Explore those emotions on a deep, instinctive level and don’t hide from them.

Let the shame wash through you and examine its roots. Often a feeling of unworthiness or memories of childhood mistreatment come up.

That’s in your past and it does not define your worth. Let it wash through you.

14) You tend to get jealous and easily dragged into conflicts

Jealousy is a hard emotion.

Growing up in a toxic family makes it even more common because you may have been set against your siblings or played off between your parents.

This can bleed over into adulthood where you have repeats of similarly difficult times in your personal and work life.

Why does that guy get everything I want? Why does that woman get promoted and I get shelved?

The resentment builds up. But you need to let it go.

Take a go at a punching bag and let your anger fuel something productive. The childhood patterns you inherited do not define you for life.

You are in control.

15) You’re emotionally unavailable in many ways

When you’re saddled with the weight of the past you can be unavailable in the present.

That makes it hard to be an open, responsive person in all the ways that functioning members of society should be.

You may seem detached, preoccupied, or overintense. You may start to suffer from depression or anxiety.

These are all unfortunate, and your upbringing may well be partly to blame. But going beyond blame will empower you far more.

Seeing that we’re all broken and that the only power you now have is not in blame but in rebuilding yourself piece by piece will give you a much greater feeling of growth and optimism.

You’re not crazy

As counsellor Dave Lechnyr puts it:

“People who grow up in a chaotic, unpredictable and unhealthy family tend to have extremely similar traits and unhealthy coping patterns.

“Realizing what’s wrong is an important first step, but that’s what it is: Just the first step.”

You’re not crazy, just damaged.

Guess who else is damaged? Almost every single person you see around you is damaged in some way.

I’m not trying to downplay the awful experience of growing up in a toxic family, but it’s important not to become extremely dramatic about it or believe that the experience has crippled you for life.

You still have potential, you are still a valid human being, and you still have all the tools within yourself to rise above and become a functioning adult.

It’s crucial to remember this because we live in a self-help society that’s become very fashionable for re-victimizing victims and making them feel helpless.

That simply doesn’t help anybody.

Leaving the past in the past?

Family will always be a part of each of us no matter what. Even if you have the worst family in the world, their blood runs through your veins.

As the Out of the Box course shows us, ancient shamanic tradition has always understood the importance of heredity and family ties.

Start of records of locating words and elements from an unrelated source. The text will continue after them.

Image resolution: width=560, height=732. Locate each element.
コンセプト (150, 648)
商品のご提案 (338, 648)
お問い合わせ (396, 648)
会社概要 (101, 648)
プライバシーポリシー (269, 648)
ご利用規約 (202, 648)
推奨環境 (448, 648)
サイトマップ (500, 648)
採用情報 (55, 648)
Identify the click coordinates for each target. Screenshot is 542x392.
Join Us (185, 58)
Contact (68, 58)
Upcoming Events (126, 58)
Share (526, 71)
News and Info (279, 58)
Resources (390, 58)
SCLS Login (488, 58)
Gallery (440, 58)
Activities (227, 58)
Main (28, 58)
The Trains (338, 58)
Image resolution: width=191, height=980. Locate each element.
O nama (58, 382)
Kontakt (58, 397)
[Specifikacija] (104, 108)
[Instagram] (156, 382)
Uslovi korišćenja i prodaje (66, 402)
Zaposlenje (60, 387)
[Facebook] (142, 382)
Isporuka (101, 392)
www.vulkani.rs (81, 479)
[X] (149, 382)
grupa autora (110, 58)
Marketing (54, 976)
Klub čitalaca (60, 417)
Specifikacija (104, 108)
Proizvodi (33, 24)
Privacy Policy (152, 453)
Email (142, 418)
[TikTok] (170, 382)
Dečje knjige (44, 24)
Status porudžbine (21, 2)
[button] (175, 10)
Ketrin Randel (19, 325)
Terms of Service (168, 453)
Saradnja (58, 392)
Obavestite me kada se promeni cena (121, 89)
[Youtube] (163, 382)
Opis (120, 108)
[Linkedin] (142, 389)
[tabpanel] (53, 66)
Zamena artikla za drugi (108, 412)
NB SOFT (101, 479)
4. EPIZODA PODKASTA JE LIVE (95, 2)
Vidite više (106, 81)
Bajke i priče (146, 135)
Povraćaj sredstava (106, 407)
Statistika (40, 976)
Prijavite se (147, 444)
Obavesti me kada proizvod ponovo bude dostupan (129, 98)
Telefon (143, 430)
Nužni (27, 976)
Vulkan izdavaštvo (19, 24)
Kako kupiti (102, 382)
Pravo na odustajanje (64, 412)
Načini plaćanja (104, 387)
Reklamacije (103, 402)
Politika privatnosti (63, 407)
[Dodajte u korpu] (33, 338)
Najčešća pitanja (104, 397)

Even if you can’t stand your family, you did come from them, and there are lessons you can learn even in your dislike of their beliefs, behavior and methods.

Try to reestablish or maintain ties with anyone in your family possible.

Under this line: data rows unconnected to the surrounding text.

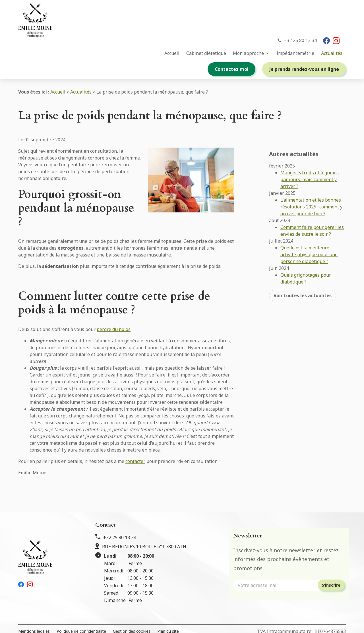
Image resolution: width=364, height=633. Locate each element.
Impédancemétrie (295, 53)
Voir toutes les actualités (303, 282)
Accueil (172, 53)
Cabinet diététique (206, 53)
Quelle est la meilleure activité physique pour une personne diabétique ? (309, 241)
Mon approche (248, 53)
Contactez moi (231, 69)
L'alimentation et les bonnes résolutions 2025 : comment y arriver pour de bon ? (311, 193)
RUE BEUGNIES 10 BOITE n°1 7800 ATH (144, 547)
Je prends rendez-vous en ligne (304, 69)
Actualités (332, 53)
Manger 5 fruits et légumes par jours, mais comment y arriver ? (309, 166)
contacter (135, 461)
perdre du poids (113, 329)
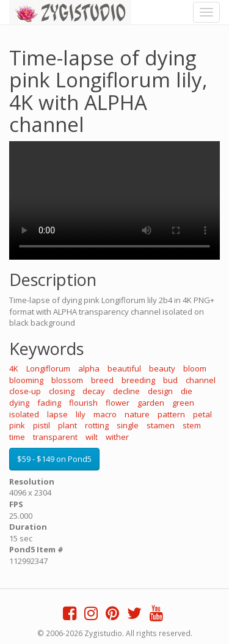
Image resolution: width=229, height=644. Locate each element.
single (128, 425)
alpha (89, 368)
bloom (195, 368)
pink (17, 425)
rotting (96, 425)
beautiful (124, 368)
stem (192, 425)
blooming (26, 380)
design (160, 391)
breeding (138, 380)
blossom (67, 380)
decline (126, 391)
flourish (83, 403)
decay (93, 391)
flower (117, 403)
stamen (161, 425)
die (186, 391)
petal (202, 414)
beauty (162, 368)
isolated (24, 414)
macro (105, 414)
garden (151, 403)
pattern (171, 414)
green (183, 403)
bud (170, 380)
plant (67, 425)
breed (102, 380)
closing (62, 391)
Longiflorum (48, 368)
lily (81, 414)
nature (137, 414)
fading (49, 403)
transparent (55, 437)
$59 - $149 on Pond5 (54, 459)
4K (13, 368)
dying (19, 403)
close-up (25, 391)
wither (117, 437)
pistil (42, 425)
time (17, 437)
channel (200, 380)
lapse (57, 414)
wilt (92, 437)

Life’s short, and no matter how horrible the past was, even just a basic cordial relation or a Christmas card or two per year can be better than nothing.

Family environment shapes all of us for better or worse in so many ways.

But instead of letting that be your excuse, let it be the bedrock of your determination.

Your family wasn’t perfect – maybe it was even very horrific and toxic like the items above – but chances are you experienced things you couldn’t have anywhere else.